**Selected excerpt**
╭──

I recall the first cinematic release wasn’t brilliant. It had an unnecessary voice-over, also a twee ending that didn’t sit well with the rest of the film. In spite of these imperfections though, I found the rest of it visually stunning, and poignant, and it left you with a question – what does it mean to be human? If you could bio-engineer something that was more physically human than human – faster, stronger, more intelligent, what would that mean to be merely human in its presence, and how would you view your creations? The movie tells us you would despise them, and you would treat them as slaves.

A later cut – the so called Director’s cut – removed the voice-over and the twee ending. There was suddenly a brevity to the dialogue, as if the essence of the story had been mined in the editing room until they finally hit the mother-lode. And then there’s the Unicorn, and the silence regarding it, and the myth that has grown up around the movie ever since. It’s a sign of greatness it’s still talked about thirty five years after its release. I still watch it from time to time, still love every scene, know every line by heart.

I was dubious therefore about the release of the new movie, Bladerunner 2049. How could you take something so well polished, so well regarded, and hope to improve upon it? Was disappointment inevitable? At three hours running time, I was prepared for a long haul – something visually stunning, maybe a bit of a slow burner, but with luck something as thought-provoking as the original. I mean, with all that running time you could ask some pretty searching questions and make a good fist of answering them, even that one about the Unicorn!

So, how did Bladerunner 2049 compare?

Well, visually stunning is an understatement. It’s a spellbinding experience, this second outing, a visual and a sonic feast – a slow burner, yes – indeed several people got up and walked out after an hour. Fortunately one of them was the fidgety girl who’d sat right in front of me and played with her pony tail from the opening credits. But it didn’t feel like a three hour film. It took you in, showed you its wonders in myriad detail, and you were rapt with curiosity and awe.

The world of Bladerunner had moved on from the teeming, seething swamp-of-life feel of the original and was now overcast with a post-apocalyptic vibe. I found myself immersed in it, and yet,… I don’t know what I was waiting for. I suppose it was a Roy Baty moment – you know? The guy on the rooftop? the pouring rain? the dove? I wanted an answer to Roy’s existential dilemma. And the Unicorn.

“You people have no idea,…

“All those moments will be lost,…

“Like tears in rain,.. time to die,…”

╰──

**Tasks and exercises**
a. Decide whether each statement agrees with the Bladerunner review, answering yes or no and quoting the words from the review that settle it: (i) the Director's cut removed the voice-over; (ii) Bladerunner 2049 felt like a three-hour film; (iii) the world of the new film keeps the swamp-of-life feel of the original.
b. Write the next part of the Bladerunner review, picking up after its final line.

**Data**

╭──

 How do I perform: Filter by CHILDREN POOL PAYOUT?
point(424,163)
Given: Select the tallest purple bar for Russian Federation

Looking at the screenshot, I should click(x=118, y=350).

╰──

**Answers to the problems**
a.
(i) Yes: "removed the voice-over and the twee ending"
(ii) No: "But it didn’t feel like a three hour film."
(iii) No: "had moved on from the teeming, seething swamp-of-life feel of the original and was now overcast with a post-apocalyptic vibe"

b.
And all that.

Perhaps I’d missed it. Perhaps it came when the screen was partially obscured by the fidgety girl’s pony tail, held vertical and flicked impatiently from side to side as if to deliberately test my patience – boy was I glad when she went! I presume the movie did nothing for her at all. Me? I came out of the cinema feeling still hungry for something. I had gone in itching like mad, but beyond beguiling and bewitching me, the film steadfastly refused to scratch the right spot. That said, it was a miracle, as so much of our capabilities are these days, it’s just that we don’t seem to know what to do with miracles any more.

There’s a scene, late on, in which Rachel from the original movie was recreated by CGI. It was for me, and I presume millions of other romantically inclined guys of a certain age, a truly heart-stopping – how the hell did they do that – sort of moment? She managed about ten seconds screen time before being pointlessly, casually and violently dispatched. It was a missed opportunity, I think, that one scene a reminder to me that while our achievements are at times astonishing, we have also lost our way, that our oversights and our growing insensitivities are becoming indefensible.

Speaking of violence, there were other moments, graphic and shocking, to punctuate the visual sumptuousness, as if to keep us awake. I don’t enjoy that sort of thing unless there’s a good reason for it – and in any case it’s a question to which I already know the answer – that we bleed and break when we’re hurt. Everybody knows this, no need for further demonstration.

What I wanted was the answer to Roy’s question. And yes, that flipping Unicorn! But I didn’t get it. The dialogue was occasionally stylish, but didn’t actually say anything in the end. In the original, the dove suggested the presence of a soul for all the otherwise synthetic nature of Roy’s being. The second movie did nothing to build upon this premise, indeed seemed only to take the soul right out of the human players as well. Perhaps that’s our future, and though it’s not a hopeful message, it’s worth heeding. In this sense alone then the film becomes more than visual candy. There is a meaning, but you’ve got to dig for it.

As for that damned unicorn: Arrghhh!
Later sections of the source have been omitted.